• [Source information]:
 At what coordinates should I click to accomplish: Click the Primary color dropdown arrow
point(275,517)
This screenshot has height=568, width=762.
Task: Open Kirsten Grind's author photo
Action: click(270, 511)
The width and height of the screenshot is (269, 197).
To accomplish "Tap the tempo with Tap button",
--
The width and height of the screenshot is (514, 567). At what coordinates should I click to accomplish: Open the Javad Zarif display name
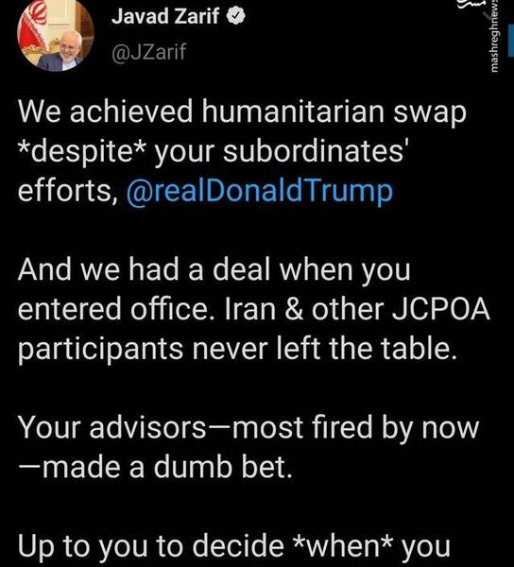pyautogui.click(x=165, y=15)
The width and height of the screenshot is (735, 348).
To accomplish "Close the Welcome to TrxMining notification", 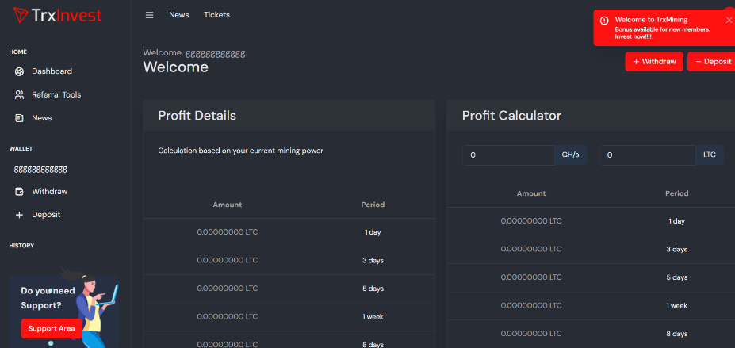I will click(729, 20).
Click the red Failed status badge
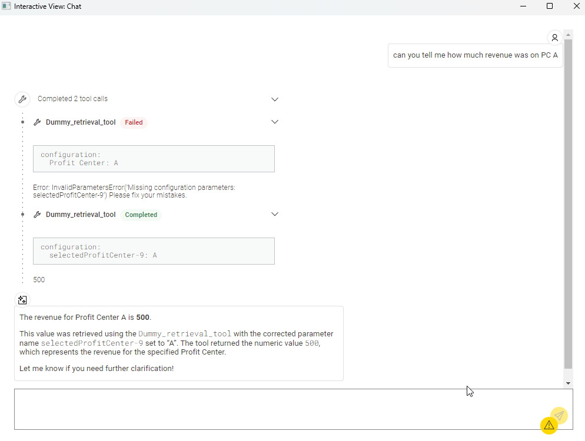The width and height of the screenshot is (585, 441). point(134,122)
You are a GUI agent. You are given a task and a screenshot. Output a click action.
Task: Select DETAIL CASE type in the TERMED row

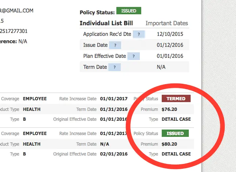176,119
...
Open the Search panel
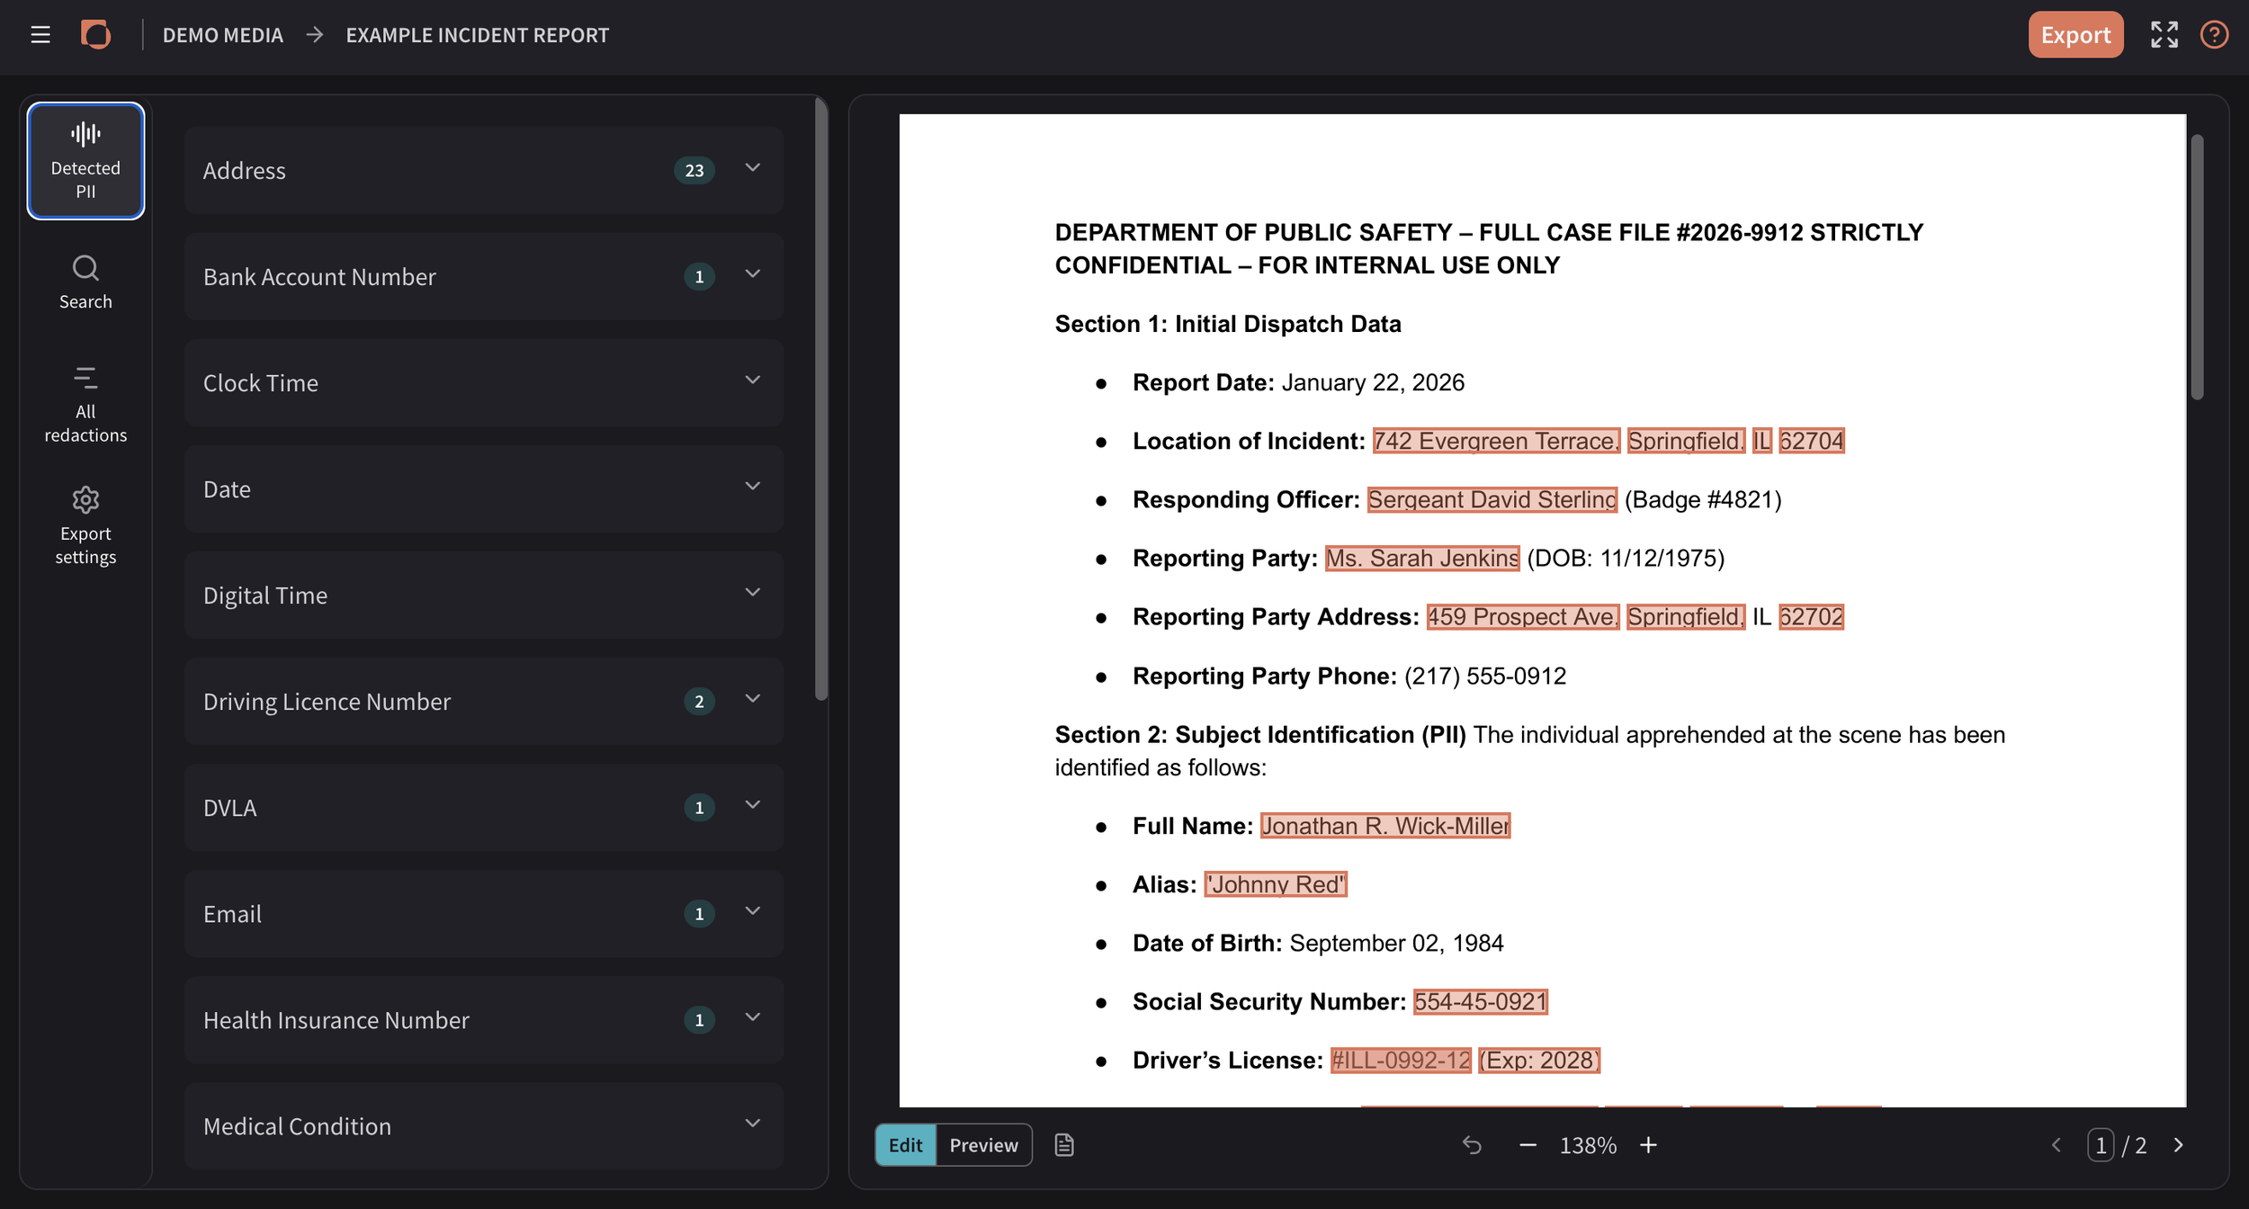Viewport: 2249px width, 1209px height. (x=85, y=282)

• [Your task]:
Set down, exactly as they appear above, all lines from the one that has "At what coordinates should I click to accomplish: Click" down to the one that has "the tempo with", including those two and no others.

• [Answer section]:
 At what coordinates should I click to accomplish: Click the Primary color dropdown arrow
point(275,517)
This screenshot has height=568, width=762.
Task: Open Kirsten Grind's author photo
Action: click(270, 511)
The width and height of the screenshot is (269, 197).
To accomplish "Tap the tempo with Tap button",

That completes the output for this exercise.